Tens of thousands of Spanish people will be visiting London over the December holiday period. According to London &Partners, an official tourism promotion agency, in 2015 there were 1.5 million visitors from Spain, which was the fifth largest source market. In the past decade, the number of Spanish visitors to the UK has risen by 62.5 per cent.
There are no official figures about the ‘Brexit effect’, but HotelsCombined, an internet hotel website, has registered 15 per cent more hits in Spain compared with last year. The fall in the pound is also making a visit to the UK cheaper now: a trip on the London Eye cost 32.44 euros in June, but is now 27.69. A seat in row K to see the musical ‘The Lion King’ was 197.86 euros, but is now 168.94.
To see what Spanish visitors to London think about Brexit, we took a walk between Big Ben and Harrods department store. We didn’t have to wait long before we heard Spanish voices below the UK’s most famous clock tower. They were from Valladolid: two ladies, Natalia and Belinda Plaza, were visiting their niece, Beatriz Sancho, who has been living with her partner in London for a year.
“I think the only difference is the exchange rate between euros and pounds, because Sterling is lower now, but apart from that nothing seems to have changed since we were here a few years ago,” says Natalia.
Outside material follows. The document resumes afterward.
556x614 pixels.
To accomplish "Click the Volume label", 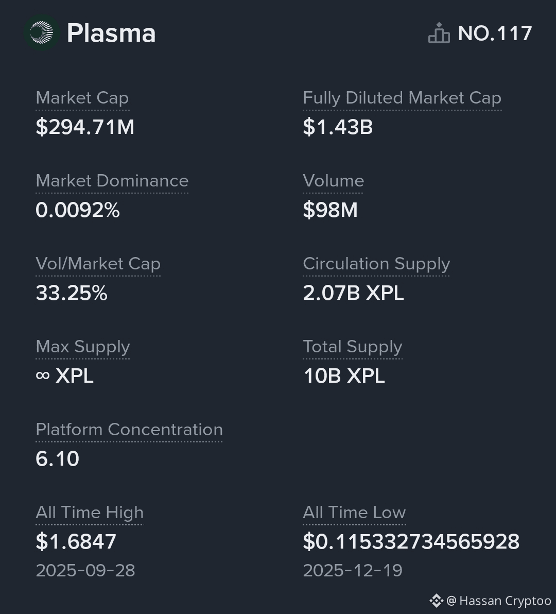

Beatriz echoes the feelings of many young people: “I have been working and studying towards a good future since I was 16, and Spain can’t offer me that. Here, ever since the first day, they have appreciated my experience, and the languages I speak. We have worked hard and saved as much as we could and now we have opened a shop selling beauty products for men,” she says.
What about Brexit? “We haven’t noticed any change. We’re not worried, about our work or the economy. What you see on the news and read in the papers isn’t reflected by what is happening in the street,” says Beatriz.
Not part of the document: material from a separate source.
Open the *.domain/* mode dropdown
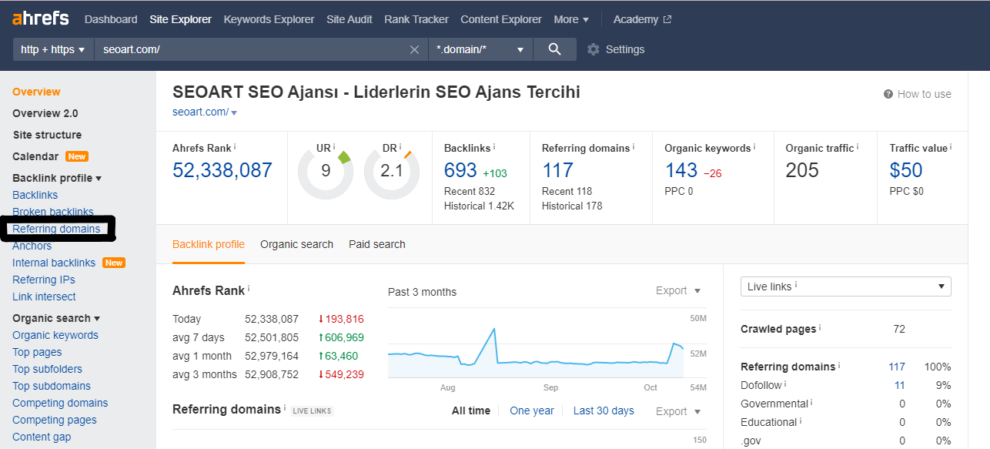(x=480, y=49)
Natalia believes the changes will be noticed most among the wealthy, companies and banks. “We have been here on holiday for two days now, and we still haven’t bought anything,” she says.
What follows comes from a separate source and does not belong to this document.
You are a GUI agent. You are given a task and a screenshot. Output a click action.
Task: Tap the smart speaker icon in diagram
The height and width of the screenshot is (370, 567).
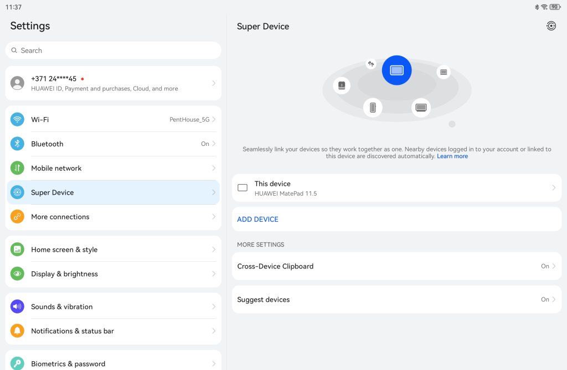tap(342, 85)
“No,” says Belinda, “but then everything is really expensive here, especially public transport.”
On the corner of the street there is a Parliament shop, which sells official documents, books, crystal glasses and mugs with pictures of famous buildings. The assistant tells us she doesn’t think sales have increased since the EU referendum.
Going up through Whitehall we come to Trafalgar Square, where the National Gallery is situated. Outside, we find a Spanish couple who have come to visit their daughter, who works in London. María Cristina Fernandes, a teacher, and her engineer husband Manuel Campos, like the museums and art galleries, and the fact that they are free.
They have only just arrived and they have noticed the weaker pound, but they have always believed London to be a very expensive city. Regarding Brexit, so far they haven’t noticed any difference and say it is a case of waiting to see what happens. Manuel says that, in any case, “the economy here is solid.”
Within a few minutes we have arrived at Piccadilly Circus and Regent Street, with Hamleys, the oldest, biggest and best-known toy shop in the world. María Medrano is there with her grand-daughter, her husband and her daughter, who lives in London.
“I haven’t noticed anything different. We don’t normally go shopping. We sometimes eat out at a pub, and that’s the only place that we have seen a difference in the money,” she says about Brexit.
Four friends, also fromValladolid, come strolling down Oxford Street. They prefer not to give their names, but say they are happy that the value of the pound has dropped after the EU referendum because their money goes further. Did they plan their visit because of that? “No, no,” says one. “We booked this last year.” Do they think the British are crazy to have voted for Brexit?
“It would seem harsh for me to say that, and it would probably upset people, but I do think they should have stayed in the EU. However, they voted freely about what they want in the future, and I wish them all the best, really.”
Fears for the future
Turning a corner we arrive in luxurious Mayfair, and head for the world-famous Harrods department store, where we spot a Spanish couple looking in one of the windows.
Desiré Rojas and Manuel Soriano have been living in Manchester for two and a half years and decided to take a trip to London as a sort of farewell to the UK, because they are thinking of returning to Spain. For them, Brexit is already having a negative effect. When they visit their families in Malaga, they receive fewer euros for their pounds, and they are afraid of what will happen in the next year.
Why are they afraid? “We think they might send us home,” says Desiré. “They shouldn’t, because we have work contracts, but even so, you never know,” says Manuel.
They are also worried about what would happen if after six months or a year back in Spain they can’t find work and want to go back to the UK. They have loved their time in Manchester. “It has been fantastic. We have jobs, we live in the city centre, and we have been able to travel around,” says Desiré.
Like London, Manchester voted to remain in the UK. Have this couple experienced any difficulties because they are immigrants? “No, not personally,” says Manuel, who works in a café. “I have heard of a few isolated cases, but we haven’t been treated any differently.”
“On the contrary,” stresses Desiré, who works in a fashion shop. “If you tell people you’re from Spain, and from Malaga, they ask you why on earth you want to be in the UK!”